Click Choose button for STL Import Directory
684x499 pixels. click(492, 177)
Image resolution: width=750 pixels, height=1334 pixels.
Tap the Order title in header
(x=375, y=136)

▶ _Work request_
Type out the listing again with nothing changed.

▶ _Written reply_
Click Choose button for STL Import Directory
684x499 pixels. click(492, 177)
Image resolution: width=750 pixels, height=1334 pixels.
Tap the Order title in header
(x=375, y=136)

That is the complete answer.